→ **WRITTEN REQUEST**
Return every line of the items below that contains the word "beside".
▬▬▬▬▬▬
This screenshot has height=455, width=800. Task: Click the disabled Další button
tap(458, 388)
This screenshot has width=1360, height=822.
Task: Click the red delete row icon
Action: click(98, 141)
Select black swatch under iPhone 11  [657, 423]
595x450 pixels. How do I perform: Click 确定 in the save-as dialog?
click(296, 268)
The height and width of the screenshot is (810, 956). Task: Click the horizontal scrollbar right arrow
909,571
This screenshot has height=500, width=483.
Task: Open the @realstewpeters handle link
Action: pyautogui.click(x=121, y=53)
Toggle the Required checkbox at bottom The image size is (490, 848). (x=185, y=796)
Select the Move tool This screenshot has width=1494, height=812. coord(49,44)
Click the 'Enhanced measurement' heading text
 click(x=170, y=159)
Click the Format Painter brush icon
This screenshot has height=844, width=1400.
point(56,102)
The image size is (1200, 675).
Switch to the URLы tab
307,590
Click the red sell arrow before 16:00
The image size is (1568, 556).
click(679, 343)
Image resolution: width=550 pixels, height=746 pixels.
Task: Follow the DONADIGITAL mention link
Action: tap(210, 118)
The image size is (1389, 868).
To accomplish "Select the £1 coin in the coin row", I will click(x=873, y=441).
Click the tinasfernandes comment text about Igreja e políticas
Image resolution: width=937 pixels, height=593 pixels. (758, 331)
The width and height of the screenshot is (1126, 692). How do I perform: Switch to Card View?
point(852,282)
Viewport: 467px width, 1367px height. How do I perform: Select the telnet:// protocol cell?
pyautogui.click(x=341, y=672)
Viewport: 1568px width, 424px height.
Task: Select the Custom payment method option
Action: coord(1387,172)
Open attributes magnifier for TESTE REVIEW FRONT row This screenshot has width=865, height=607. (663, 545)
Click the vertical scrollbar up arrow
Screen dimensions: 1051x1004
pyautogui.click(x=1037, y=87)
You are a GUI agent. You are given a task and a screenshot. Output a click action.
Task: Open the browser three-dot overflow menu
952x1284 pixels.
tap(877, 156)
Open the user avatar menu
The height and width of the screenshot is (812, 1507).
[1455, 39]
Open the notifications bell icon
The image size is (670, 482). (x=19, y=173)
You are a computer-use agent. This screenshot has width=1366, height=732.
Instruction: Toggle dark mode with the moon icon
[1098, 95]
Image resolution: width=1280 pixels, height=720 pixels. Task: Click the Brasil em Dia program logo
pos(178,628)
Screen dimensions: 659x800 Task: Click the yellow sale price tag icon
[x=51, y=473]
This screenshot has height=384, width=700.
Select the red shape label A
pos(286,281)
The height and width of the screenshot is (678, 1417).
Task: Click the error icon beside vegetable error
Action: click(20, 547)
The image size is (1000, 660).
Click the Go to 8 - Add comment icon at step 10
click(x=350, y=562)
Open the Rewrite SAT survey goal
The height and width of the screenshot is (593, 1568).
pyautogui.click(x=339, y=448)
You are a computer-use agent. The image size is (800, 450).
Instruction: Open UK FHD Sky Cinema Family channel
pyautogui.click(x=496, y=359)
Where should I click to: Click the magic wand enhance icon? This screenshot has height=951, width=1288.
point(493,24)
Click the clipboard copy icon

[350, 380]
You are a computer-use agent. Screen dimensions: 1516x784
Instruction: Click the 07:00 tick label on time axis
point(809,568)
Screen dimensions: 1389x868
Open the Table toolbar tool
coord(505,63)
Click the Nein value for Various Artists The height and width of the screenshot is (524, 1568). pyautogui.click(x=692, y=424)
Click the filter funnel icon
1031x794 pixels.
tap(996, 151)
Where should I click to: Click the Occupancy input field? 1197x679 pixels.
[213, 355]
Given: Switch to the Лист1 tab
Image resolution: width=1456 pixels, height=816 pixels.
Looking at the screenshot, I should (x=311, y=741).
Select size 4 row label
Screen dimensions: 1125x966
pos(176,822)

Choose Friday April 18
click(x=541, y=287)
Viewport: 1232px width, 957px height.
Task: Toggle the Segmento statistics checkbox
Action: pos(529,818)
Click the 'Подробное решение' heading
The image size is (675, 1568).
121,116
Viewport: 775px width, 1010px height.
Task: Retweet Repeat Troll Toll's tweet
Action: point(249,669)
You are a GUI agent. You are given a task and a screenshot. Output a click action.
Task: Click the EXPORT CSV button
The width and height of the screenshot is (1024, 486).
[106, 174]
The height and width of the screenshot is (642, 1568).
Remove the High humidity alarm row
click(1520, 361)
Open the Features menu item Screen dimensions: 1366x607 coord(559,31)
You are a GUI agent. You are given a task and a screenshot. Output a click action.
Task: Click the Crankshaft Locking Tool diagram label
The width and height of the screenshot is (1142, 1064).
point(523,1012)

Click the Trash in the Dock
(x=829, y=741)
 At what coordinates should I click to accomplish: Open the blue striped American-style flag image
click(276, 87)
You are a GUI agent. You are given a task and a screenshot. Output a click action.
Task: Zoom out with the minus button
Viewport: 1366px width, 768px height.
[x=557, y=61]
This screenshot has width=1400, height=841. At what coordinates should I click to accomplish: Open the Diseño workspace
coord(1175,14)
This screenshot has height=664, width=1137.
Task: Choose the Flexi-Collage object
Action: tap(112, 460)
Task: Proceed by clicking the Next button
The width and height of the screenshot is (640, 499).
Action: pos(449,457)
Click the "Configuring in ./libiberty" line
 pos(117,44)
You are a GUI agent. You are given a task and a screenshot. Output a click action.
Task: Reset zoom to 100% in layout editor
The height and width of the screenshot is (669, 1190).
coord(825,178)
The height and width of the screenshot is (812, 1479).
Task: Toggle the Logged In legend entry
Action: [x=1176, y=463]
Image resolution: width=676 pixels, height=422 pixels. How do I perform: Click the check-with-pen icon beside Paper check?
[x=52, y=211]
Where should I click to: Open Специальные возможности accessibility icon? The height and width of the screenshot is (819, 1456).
▬▬▬▬▬▬
→ **EXERCISE RESPONSE**
Task: Click the error icon beside vegetable error
Image resolution: width=676 pixels, height=422 pixels. How do I perform: Click the check-with-pen icon beside Paper check?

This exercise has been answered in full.